Erano innamorate! Ecco cos'erano!

Travolta dalla felicità, si gettò in mezzo a loro baciandole entrambe, "Credo che sia arrivata l'ora che vada a provare la mia stanza.", e prima di poterci ripensare puntò alla porta.

Quando l'oscurità del corridoio fece capolino dalle porte scorrevoli, esitò timorosa. Ma non appena il varco fu abbastanza largo da permetterle il passaggio lo scavalcò con coraggio, pregando che le luci del corridoio si accendessero presto. Con suo enorme sollievo, così fu. Si voltò verso le due donne e trovò due sorrisi amorevoli e incoraggianti, poi il suo sguardo affrontò il corridoio, "Ce la posso fare.", pensò, inspirò a lungo per prepararsi alla sfida, salutò Call e Ripley e, dopo aver chiuso le porte, partì a razzo combattendo l'impulso di girare i tacchi e tornare indietro con la coda tra le gambe e l'orgoglio ferito.

La corsa durò solo pochi passi, ma la sfida era solo a metà, ricordò a sé stessa. Con il cuore in gola, premette il pulsante che aprì le porte scorrevoli, aspettandosi una stanza completamente buia, ma stranamente trovò accese sia la luce principale che quella vicina al letto.

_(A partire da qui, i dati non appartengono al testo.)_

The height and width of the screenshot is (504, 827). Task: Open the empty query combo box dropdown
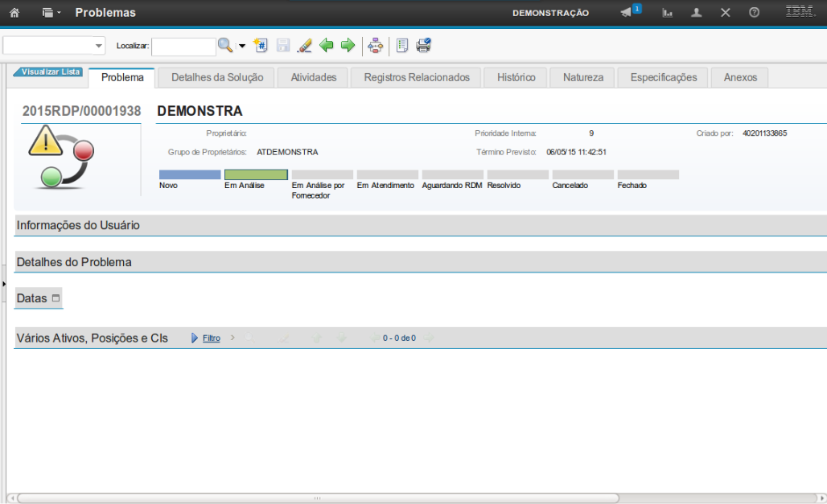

Questo fatto la tranquillizzò un poco, ma non abbastanza da evitarle di andare ad aprire il piccolo armadio e guardare sotto al letto e lì, in piedi davanti a quello che da quella sera in avanti sarebbe stato il suo giaciglio, si sentì un po' stupida. "Dopo tutto quello che ti è capitato, ti perdi in queste baggianate!", si disse tra sé per convincersi.

S'infilò sotto le coperte un po' più serena, si rannicchiò su un fianco, allungò una mano in direzione degli interruttori e dopo aver provato qualche combinazione, spense la luce al soffitto, lasciando accesa quella vicina al letto.